This is a multitimbral setup in G-Player, with a Stack loaded into the fourth slot. To the right is the window for adjusting the key range of each instrument within the Stack.
G-Player ($149) is a native Giga player that plays GigaStudio and GigaSampler libraries directly without needing to convert them to a different format. It supports disk streaming, keyswitching, dimensions, release triggers, and multilayer crossfades. G-Player operates as a cross-platform standalone application; a VST plug-in for Windows; and an AU, VST, or RTAS plug-in for the Mac. Also included is a single-instrument version of the plug-in called G-Solo.
Each 16-part multitimbral instance of G-Player can save and load complete setups. You can control each part''s MIDI channel, audio output, mute, solo, volume, pan, and tuning (±100 cents). A dropdown menu displays the loaded patch''s overall info and its particular dimensions, as well as providing access to pitch-bend range. Velocity and ADSR settings let you tweak the amplitude (labeled VCA) envelope, and the lowpass filter (labeled VCF) offers cutoff, velocity, attack, and release parameters.
Let''s Get Loaded
Loading a Giga file is straightforward, through either the instrument panel or the built-in browser. Once you''ve loaded an instrument, any other instruments residing within that Giga file are available to any instrument slot in G-Player. You can also create stacks that let you load multiple instruments into a single slot with individual control of mute, solo, volume, tuning, pan, and key range for each instrument within the stack. When you use stacks, however, you lose controls for pitch-bend range, amplitude, and filter, which are normally available for single instruments.

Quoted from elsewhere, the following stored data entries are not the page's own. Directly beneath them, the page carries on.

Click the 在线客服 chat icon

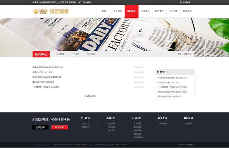point(181,2)
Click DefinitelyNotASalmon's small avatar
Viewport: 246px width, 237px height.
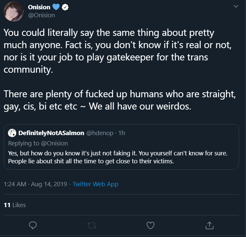[x=12, y=133]
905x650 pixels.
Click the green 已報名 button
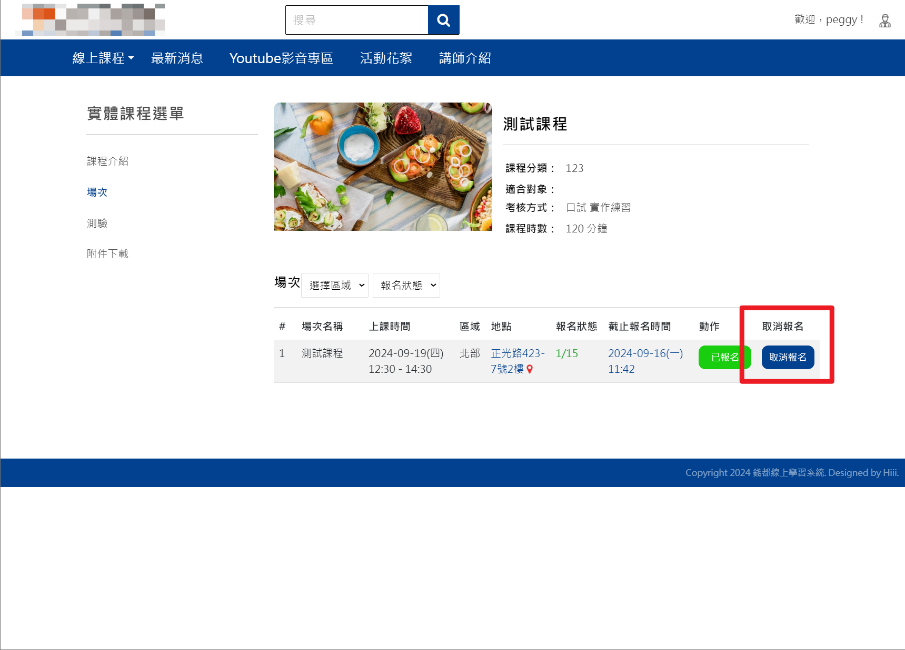(x=724, y=357)
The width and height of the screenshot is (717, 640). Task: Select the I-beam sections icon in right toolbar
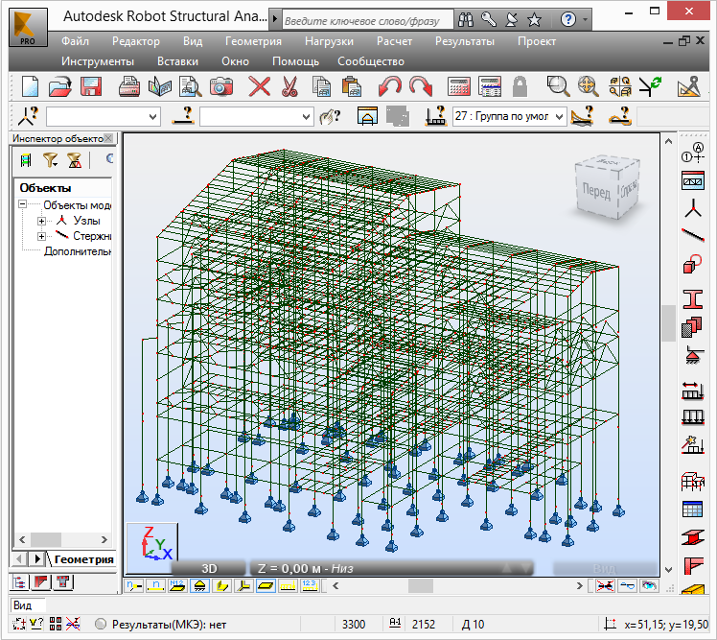click(692, 297)
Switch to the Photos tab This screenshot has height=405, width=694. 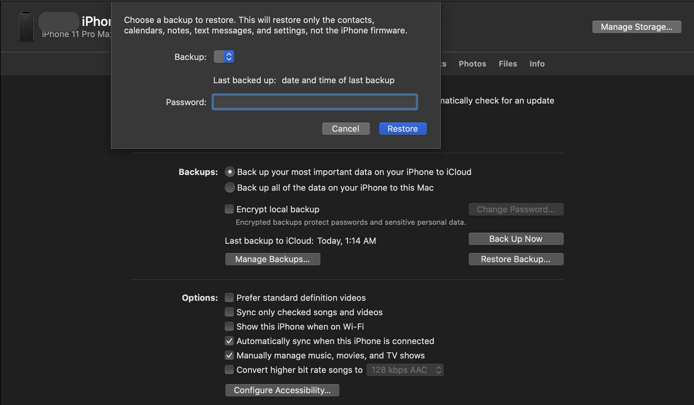coord(472,63)
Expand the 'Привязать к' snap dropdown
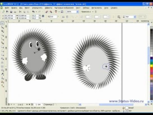 93,12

G-Player is efficient in its CPU usage. Disk streaming is automatically implemented for instruments that require it, and I encountered no problems at all streaming large setups. You can tweak the global settings for sample preload, but the default settings worked quite well with my MacBook Pro and 6GB RAM. Windows users will be glad to hear that unlike GigaStudio, G-Player doesn''t require a GSIF audio card, and it works perfectly well with ASIO.
Although G-Player can save and recall setups created from scratch (GPP files), version 1.2.1 will load only Giga instrument files (GIG) and not Giga Performances. Fortunately, Soundlib says that a forthcoming update will load both GSI and GSP setups. In the meantime, I had no problems creating elaborate multitimbral setups and saving them within Apple Logic Pro, along with additional plug-ins, as either channel-strip or performance settings.
No longer needing a separate PC with its own MIDI and audio interfaces has breathed new life into my extensive Giga sample library and simplified my session and live rigs. G-Player does have some limitations, though, so don''t kick that old PC curbside just yet. You can''t edit instruments in nearly as much detail; to retune individual samples, for example, you''ll still need GigaStudio. G-Player''s VCA and VCF parameters are useful, but not elaborate. Although G-Player allows you to modify the instruments to some degree, it is still just a player.
In future versions (updates are frequent), Soundlib plans on adding 64-bit support for the Mac (it already supports 64-bit Windows) and the ability to crossfade between instruments in a stack—features not available in GigaStudio. Among the other items on my wish list is being able to transpose incoming MIDI notes routed to individual instruments. Because some of my string sounds play in different octaves, I wish I could shift patches up or down an octave to match the other layers in a stack without having to edit the Giga file in GigaStudio. A conversation with the developer left me with the impression that it would be simple to implement individual instrument transposition, so I''m crossing my fingers.
For changing volume, G-Player lets you determine whether instruments respond to either CC 7 (volume) or CC 11 (expression controller). I''d prefer that each instrument could respond to MIDI volume and expression separately; at the very least, I''d like to be able to determine the setting for each instrument slot individually. I also wish I could specify how much RAM each instrument and setup consumed. And though G-Player''s graphics are functional, I would like to be able to resize the entire window and panes. I commend Soundlib for successfully resuscitating the Giga format—at least until Garritan (which acquired the platform from Tascam) releases a new Giga player of its own—and especially for porting the format over to the Mac. G-Player isn''t perfect, but the price is certainly right, and it will extend the useful life of your Giga library.